-------- Given information

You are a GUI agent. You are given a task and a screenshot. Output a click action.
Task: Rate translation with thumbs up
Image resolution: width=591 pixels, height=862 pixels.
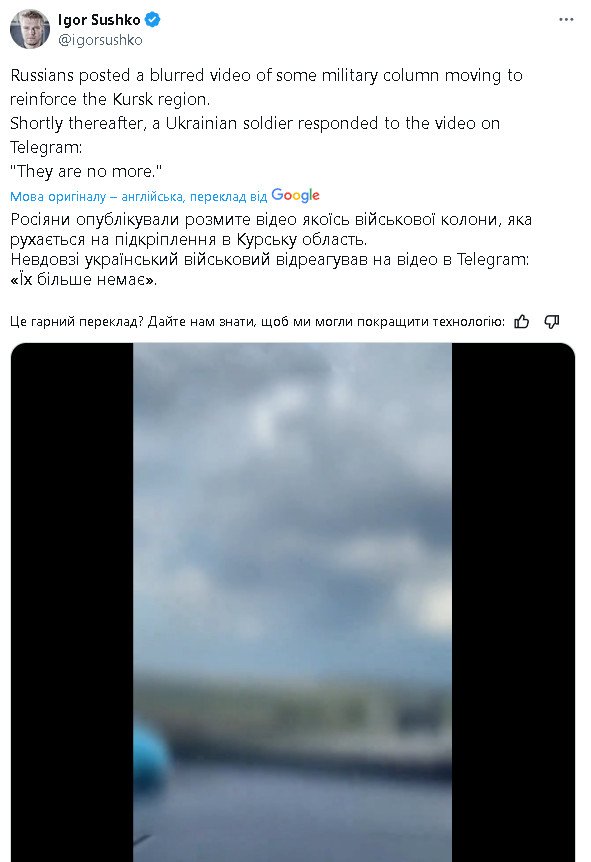click(522, 322)
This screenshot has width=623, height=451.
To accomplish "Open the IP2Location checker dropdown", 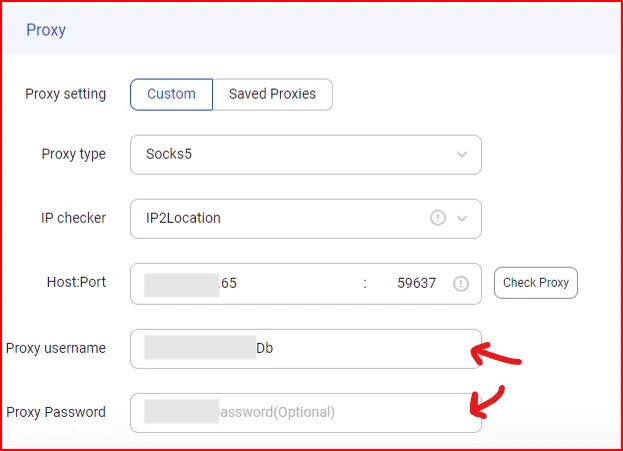I will click(306, 219).
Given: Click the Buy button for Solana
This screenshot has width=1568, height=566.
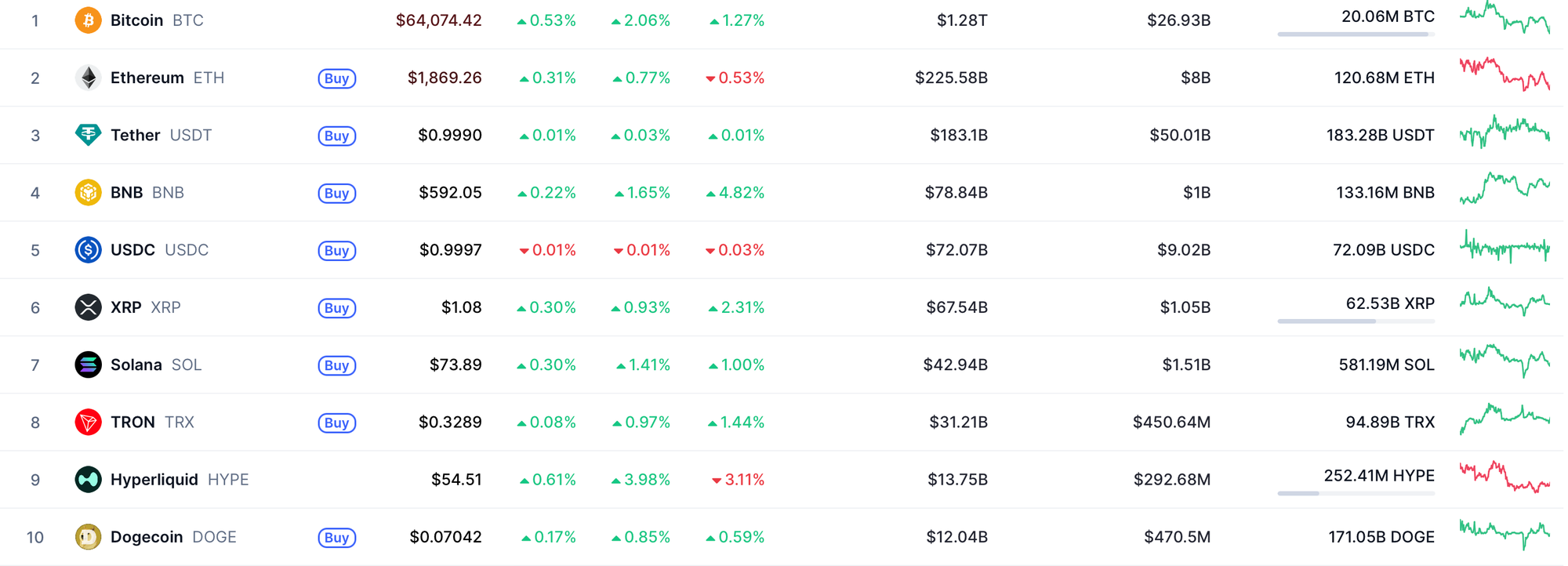Looking at the screenshot, I should pyautogui.click(x=337, y=365).
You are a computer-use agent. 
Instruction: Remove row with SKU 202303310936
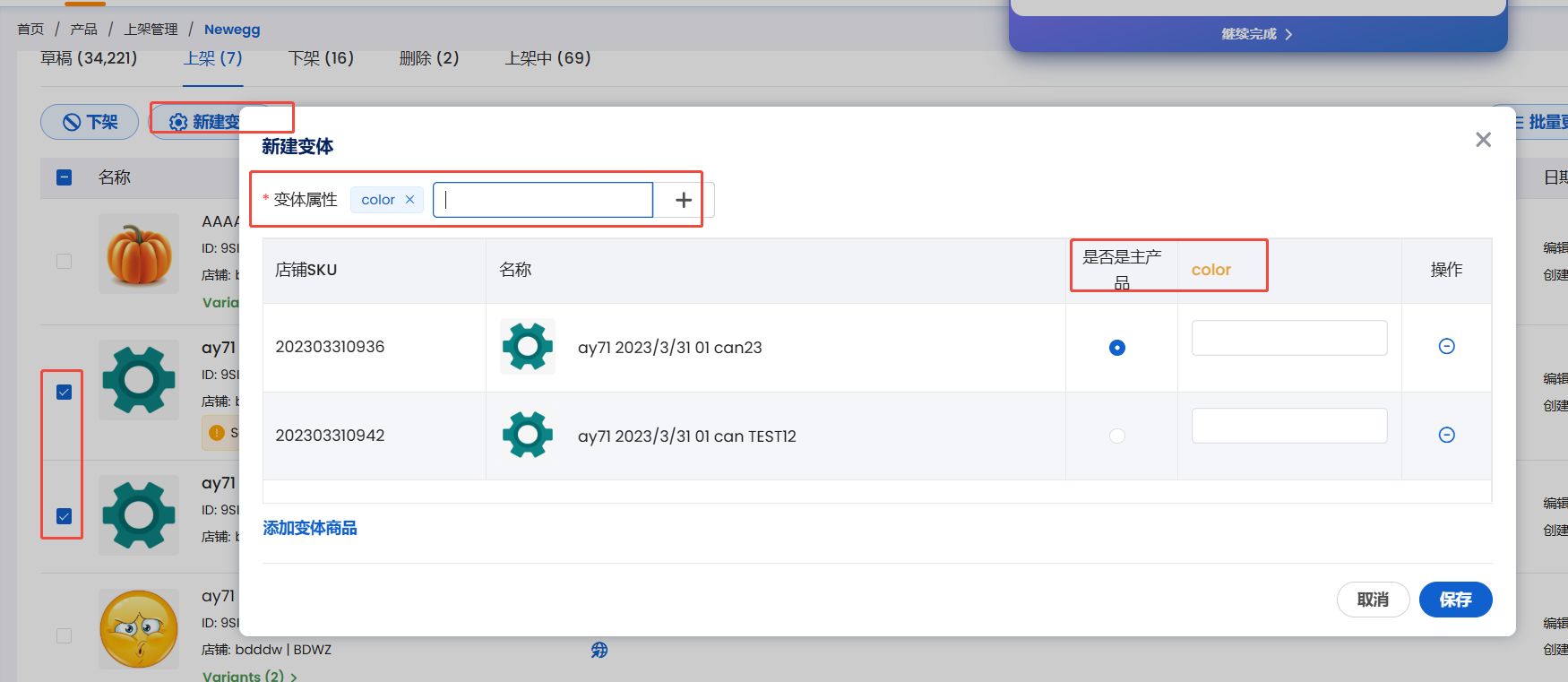[x=1446, y=347]
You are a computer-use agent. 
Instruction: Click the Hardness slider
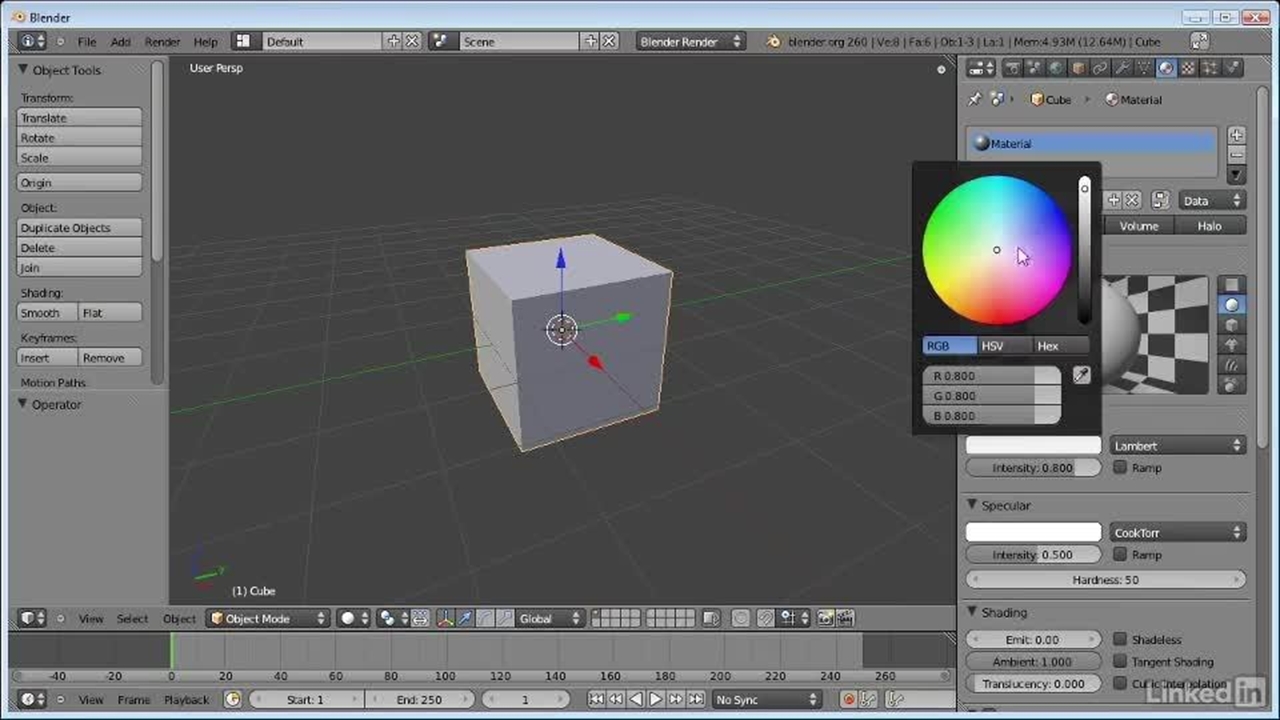pyautogui.click(x=1105, y=580)
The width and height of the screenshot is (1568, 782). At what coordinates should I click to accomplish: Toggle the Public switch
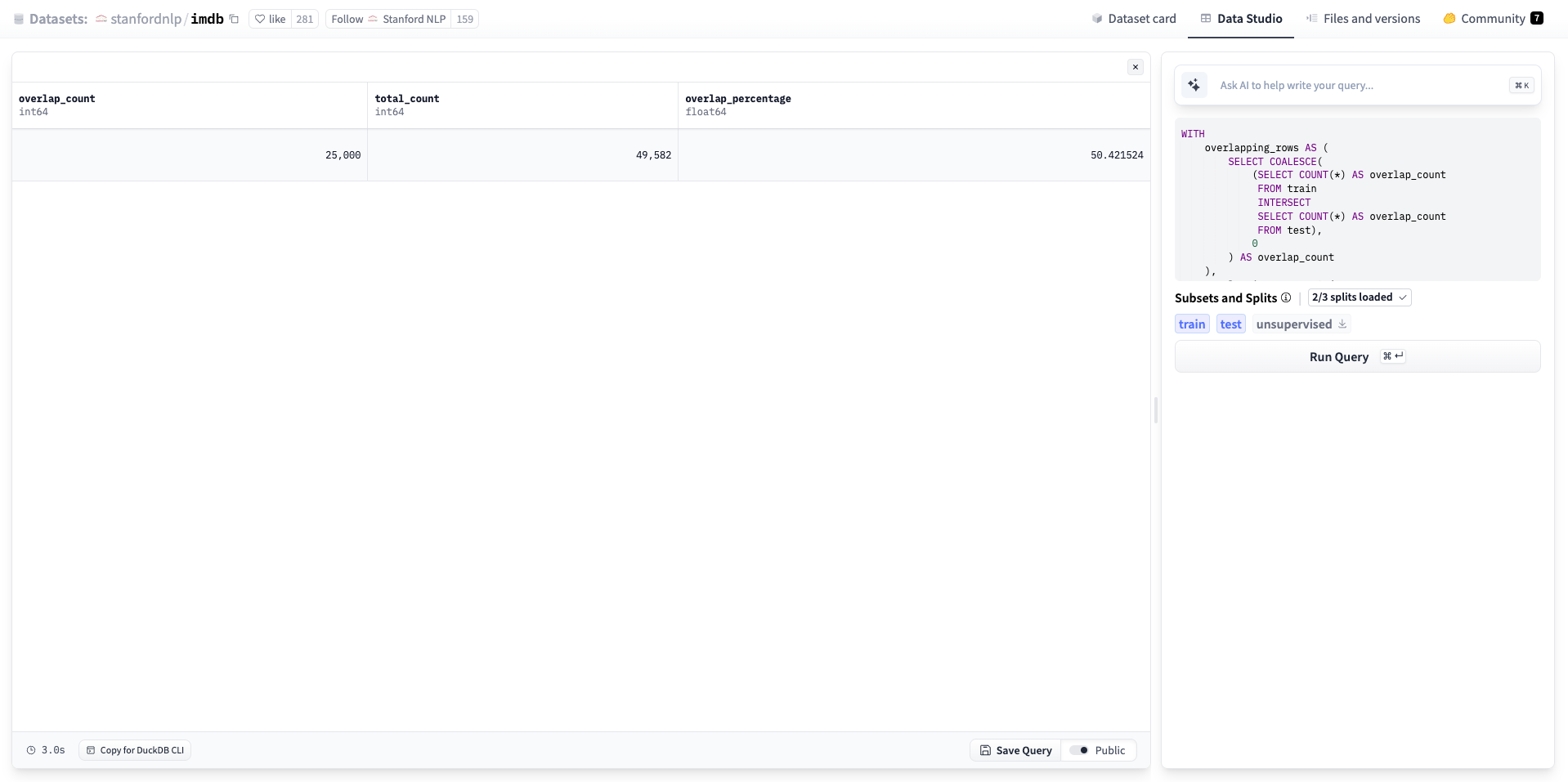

----------------

* Exercise: Extract only the lines from the one that contains "Instruction: Click the Hardness slider" through the end of the records, inclusive, and omit every picture.

* Task solution:
Instruction: Click the Hardness slider
pyautogui.click(x=1105, y=580)
The width and height of the screenshot is (1568, 782). At what coordinates should I click to accomplish: Toggle the Public switch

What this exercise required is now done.